- _Exercise objective_:
In the lines from the first one through the line with "pos(314,141)", substitute "Which spot should I select to" for "Where should I click to" and keep everything else the same. Leave the pictures out of your answer.

Interface element records:
....

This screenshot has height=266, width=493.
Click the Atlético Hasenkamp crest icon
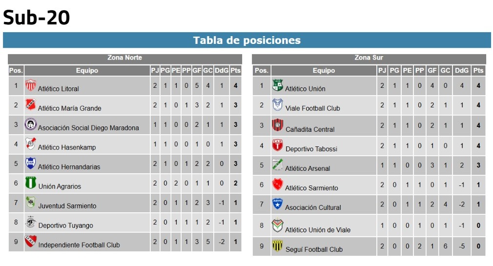[30, 143]
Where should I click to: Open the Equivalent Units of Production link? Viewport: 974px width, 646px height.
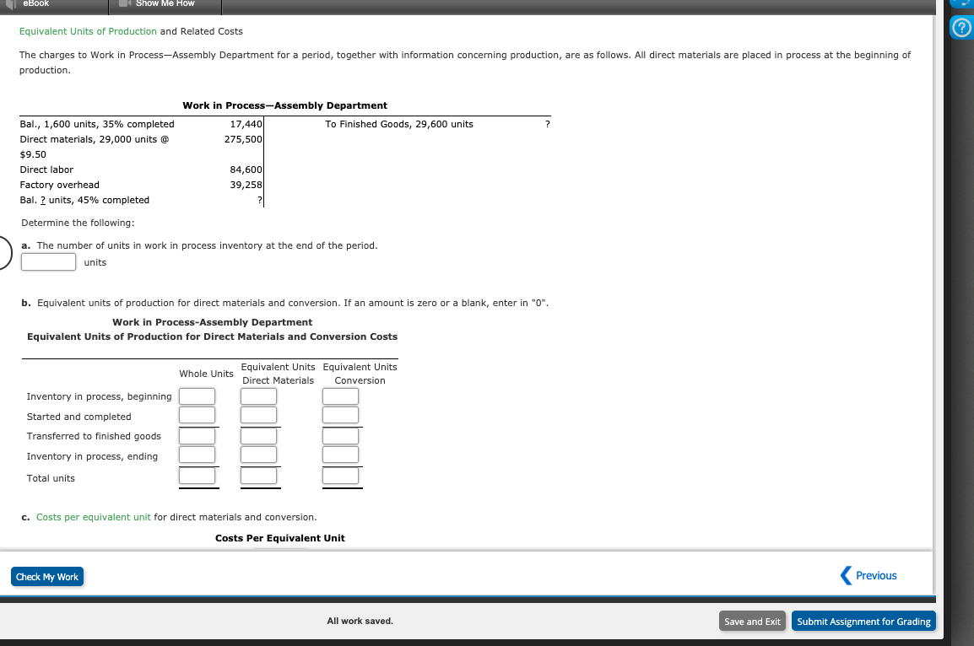[x=87, y=30]
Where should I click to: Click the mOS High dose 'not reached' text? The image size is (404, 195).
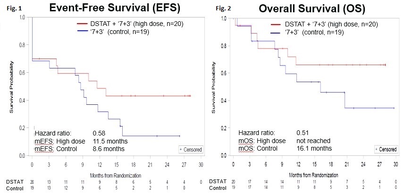pos(314,141)
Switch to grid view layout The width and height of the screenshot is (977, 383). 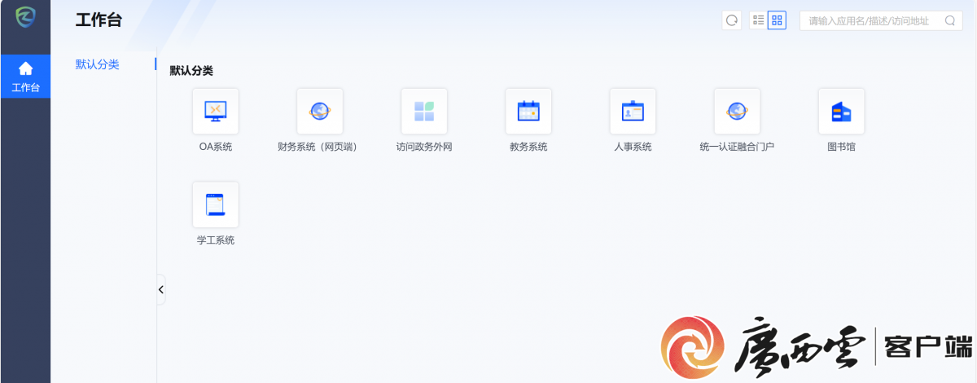[x=777, y=21]
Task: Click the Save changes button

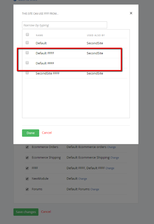Action: (x=26, y=212)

....

- _Response below_:
This screenshot has height=266, width=493.
Click the Atlético Hasenkamp crest icon
[30, 143]
Which spot should I select to: Open the Equivalent Units of Production link? Viewport: 974px width, 646px height.
[x=87, y=30]
Which spot should I select to: Click the mOS High dose 'not reached' text? The image size is (404, 195).
pos(314,141)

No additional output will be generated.